**Goal of the exercise:**
Would you transcribe only the lines from the one holding "Image resolution: width=690" through the end of the material, exactly, without any pictures?
▼▼▼
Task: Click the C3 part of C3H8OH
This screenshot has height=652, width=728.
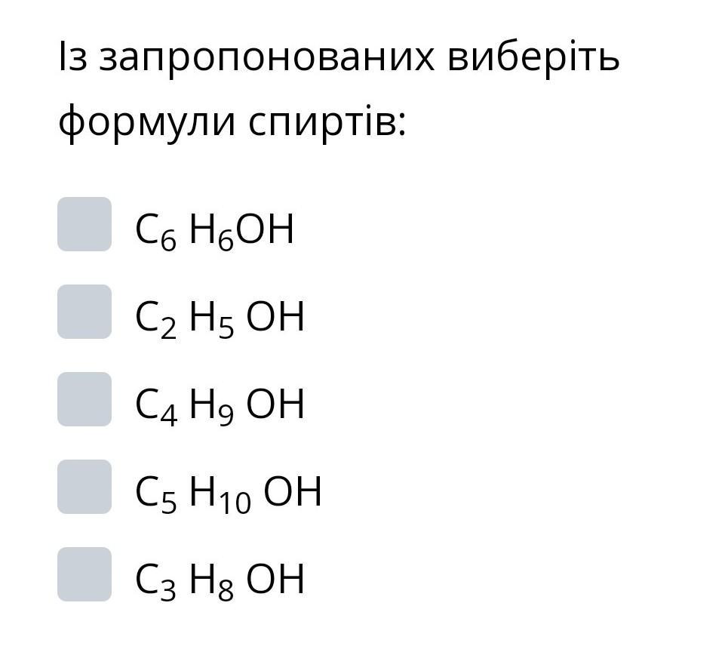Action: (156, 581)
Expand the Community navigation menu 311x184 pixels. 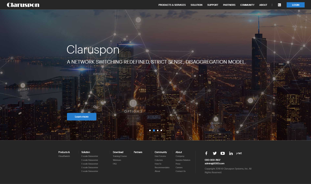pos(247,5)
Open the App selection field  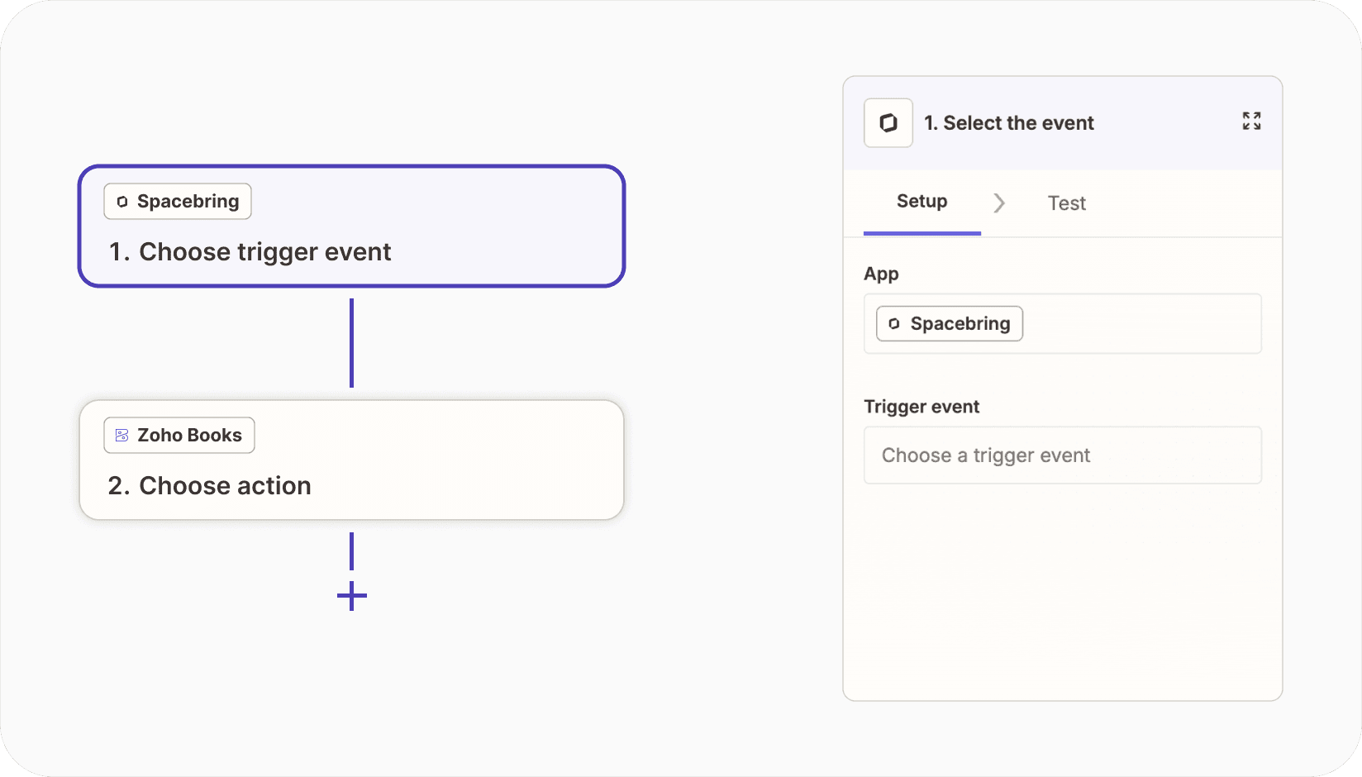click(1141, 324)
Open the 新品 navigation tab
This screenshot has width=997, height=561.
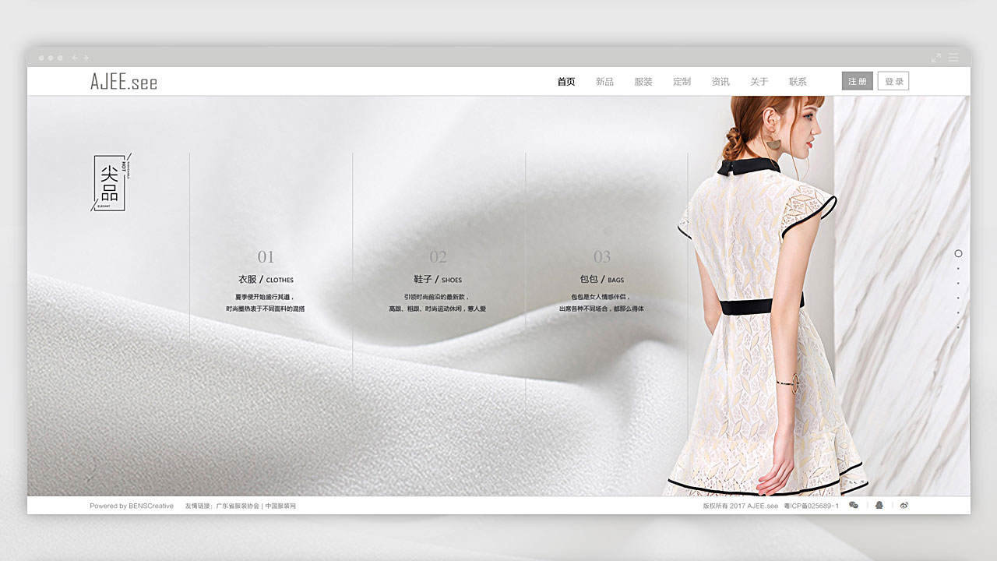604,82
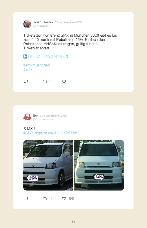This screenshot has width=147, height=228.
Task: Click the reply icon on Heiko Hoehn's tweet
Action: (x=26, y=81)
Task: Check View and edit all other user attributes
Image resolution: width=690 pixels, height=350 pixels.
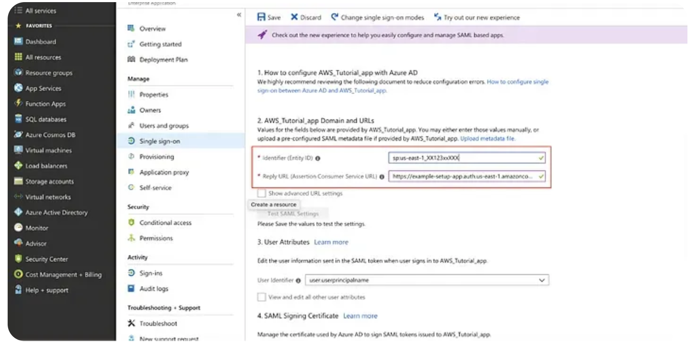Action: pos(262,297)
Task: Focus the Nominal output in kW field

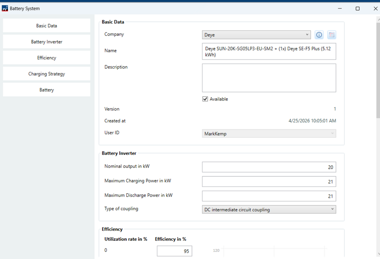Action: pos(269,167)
▲▲▲
**Answer box:**
Image resolution: width=690 pixels, height=350 pixels.
Action: pos(262,297)
Task: Focus the Nominal output in kW field

Action: pos(269,167)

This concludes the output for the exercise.